Semantic Search in Under 3MB
10 hours ago
- #quantization
- #model-optimization
- #semantic-search
- Project optimized a semantic search reranking model from 11.4 MB to 2.79 MB gzipped, focusing on size reduction and performance enhancement for resume page application.
- Utilized term dropout to mitigate overfitting and prevent keyword matching, improving model robustness in a small corpus.
- Mined queries from job postings using an LLM to create realistic training data, boosting MRR by 21% initially.
- Conducted architecture experiments: max pooling outperformed mean pooling, factorized embeddings saved parameters, while SwiGLU showed no gain; multi-vector late interaction improved token-level expressiveness.

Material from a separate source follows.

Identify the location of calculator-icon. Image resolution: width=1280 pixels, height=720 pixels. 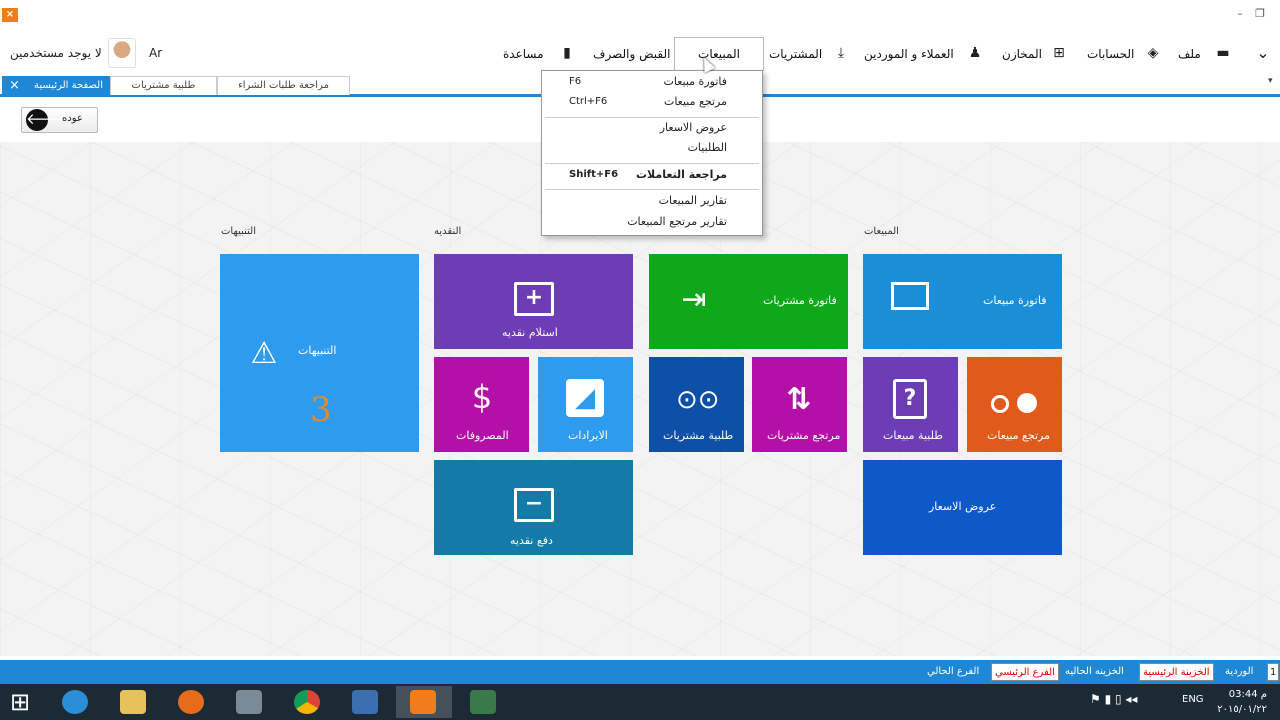
(250, 702). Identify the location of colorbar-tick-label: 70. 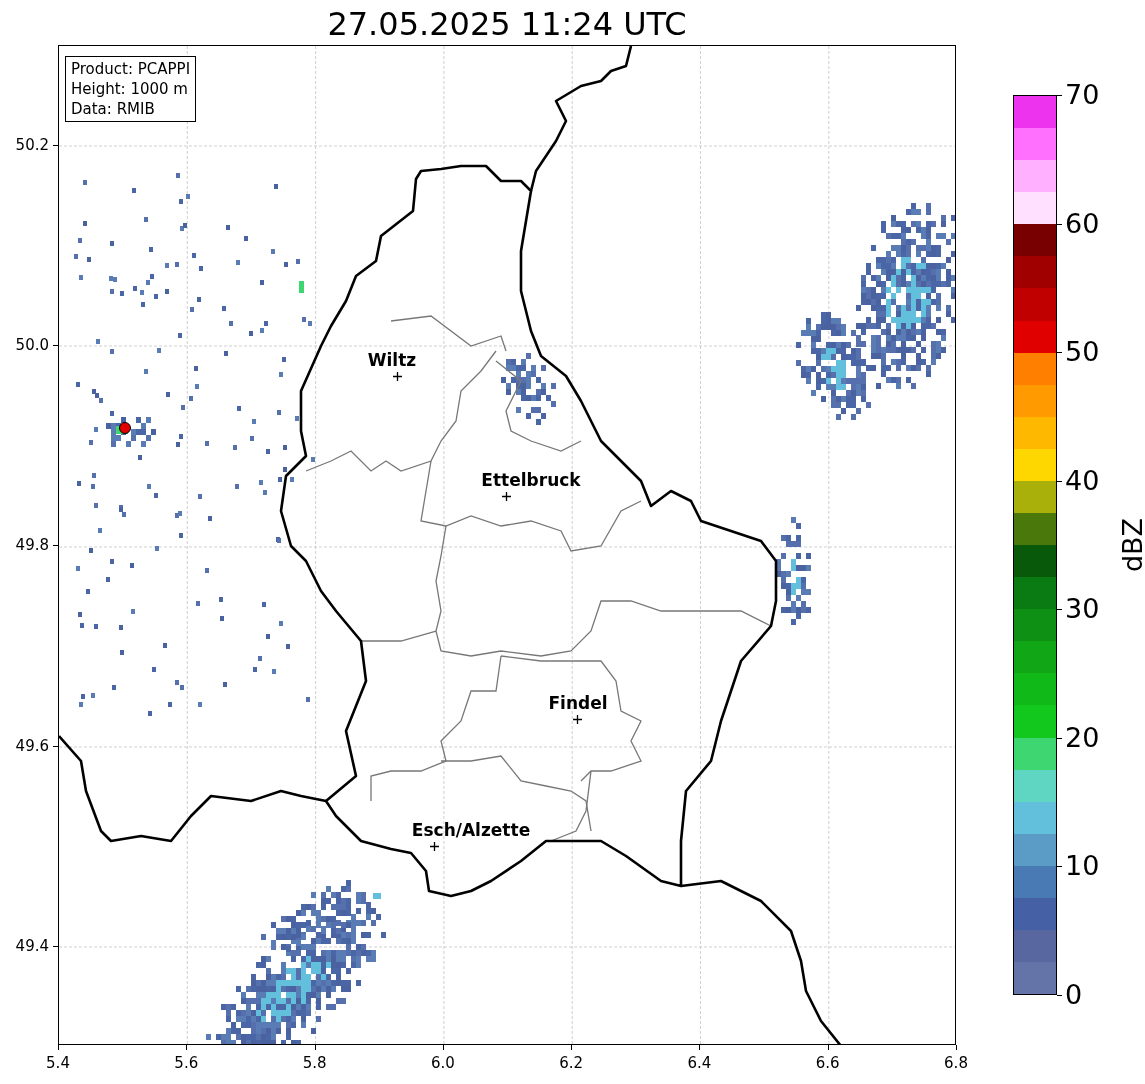
(1082, 95).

- Reduced vocabulary from 30k to 5k tokens, decreased embedding dimensions, and applied aggressive quantization, including 1.58-bit ternary quantization for weights, cutting file size from 8.3 MB to 3.9 MB.
- Replaced ONNX Runtime Web with a custom WASM binary in Rust, slashing inference logic size from 3.4 MB to 4 kB.
- Results showed the final model outperformed baseline and BM25, achieving nDCG@10 scores of 0.787 overall and 0.694 on a hard subset.
- Unsuccessful attempts included factorization post-training, attention pooling, SwiGLU, and ternary cross-encoder, with diminishing returns on extra training data.